The mesmer is the class I find both the most unique and the most difficult to play. Unfortunately I’ve never felt very rewarded for all of that complexity, so it’s one of my less played classes. They have some nice utilities–stealth, speed boosts, portals, etc.–but that’s never been enough to keep my attention for long. The chronomancer makes some nice additions to its selection of support abilities, but it still wasn’t for me. Also up there in the complexity department is the elementalist, who I initially hated, but eventually grew to love after I played around with the different options long enough and eventually settled on staff, alternating between fire and air. The overload mechanic introduced by the elite spec really adds a lot to the way it plays, in my opinion, giving you a reason to switch elements, but also giving you a reason to stick with that element for a while.

So what did I do to celebrate the accomplishment of getting all of the classes to 80? I promptly bought a new character slot and rolled another thief.

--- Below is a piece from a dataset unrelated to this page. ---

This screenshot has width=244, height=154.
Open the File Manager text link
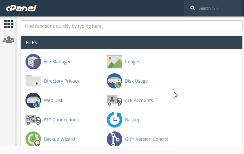click(x=57, y=62)
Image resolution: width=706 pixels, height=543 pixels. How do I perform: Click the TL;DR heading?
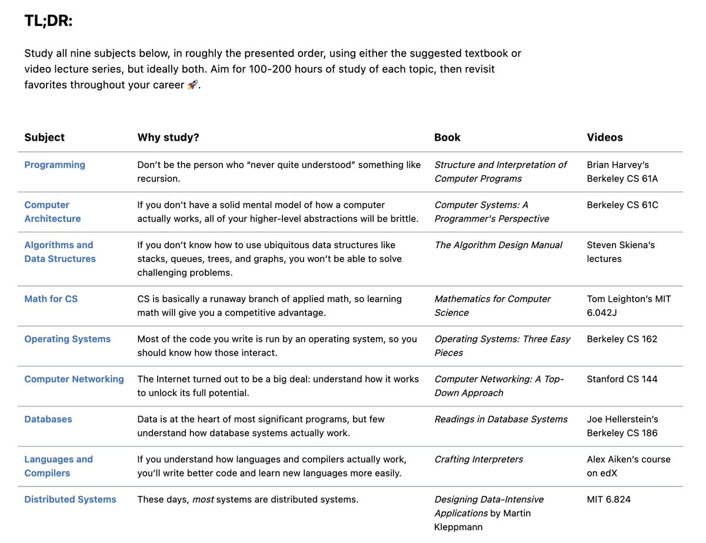pos(48,21)
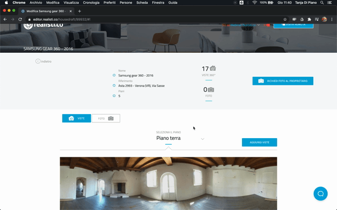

I think I have a problem.

GW2: My Endgame Is Indistinguishable From Leveling (and That’s Not Bad)

Incendiary Lemons level up
I bounce around between a lot of MMOs, and the one that I’ve spent the most time on in recent years is Guild Wars 2. I’ve been playing for more than three and a half years, and I have more level capped characters in it than any other MMO. Ironically, however, I’ve done very little of the traditional endgame content. Most of my 80s are lucky to have a full set of exotic gear, and not one of them has a single piece of ascended. I’ve done at most half of the explorable dungeon paths, and I’ve certainly never seen the inside of a raid. I haven’t even done anything with my guild in ages (they’re great people, and they do a lot of activities, I just don’t spend a lot of time with them). So as I pulled my elementalist, my second lowest level character who I haven’t played in probably a year or more, out of retirement, I began to ask myself why. The answer that came to me is that Guild Wars 2 has made leveling so fun that I don’t feel like I need anything else to do. Sure, the occasional dungeon run with friends is fun, but open world content is much more enjoyable for me.

Guild Wars 2 has a probably my favorite leveling experience of any MMO I’ve ever played. It suffers from neither the kill grind nor the quest fatigue that most MMOs have because the game is primarily about mapping, so you’re never doing the same thing twice in each zone. Also, because of Guild Wars 2’s level scaling, you have a lot of freedom even at a low level. I recently discovered that there was a whole zone that I had never been to. In WildStar or SWTOR I may find the occasional quest that I’ve never done tucked away in some obscure corner of the map that, but never a whole zone.

So, when I hit 80 on a character, I just go right on mapping. Sure, I may move to higher level zones, or start doing the Living World or Heart of Thorns stories, but to someone who doesn’t know Guild Wars 2, my gameplay at 80 wouldn’t look any different than the gameplay at 20. And this is precisely why Guild Wars 2 didn’t need to bump up its level cap when the expansion came out. At first I was afraid this mastery thing was going to be a gimmick, but now that I’ve actually played it, I get it. They didn’t want just another ten levels for their players to grind out and not feel any different than when they started (especially given that they stop handing out new skills for leveling so early on), they wanted to do something unique to the setting of the new expansion, because the game is as much about exploring as killing monsters.

Because I’m an altaholic, I don’t have 100% map completion on any of my characters, but if my characters could all gather together in a room and compare notes, I’m sure they’d have at least two full maps of the world between them. I feel like some day I should do it all on one character (probably my necromancer, since he’s my best geared character with most of the world already unlocked), but I really don’t feel bad about it. I’ll get around to it eventually.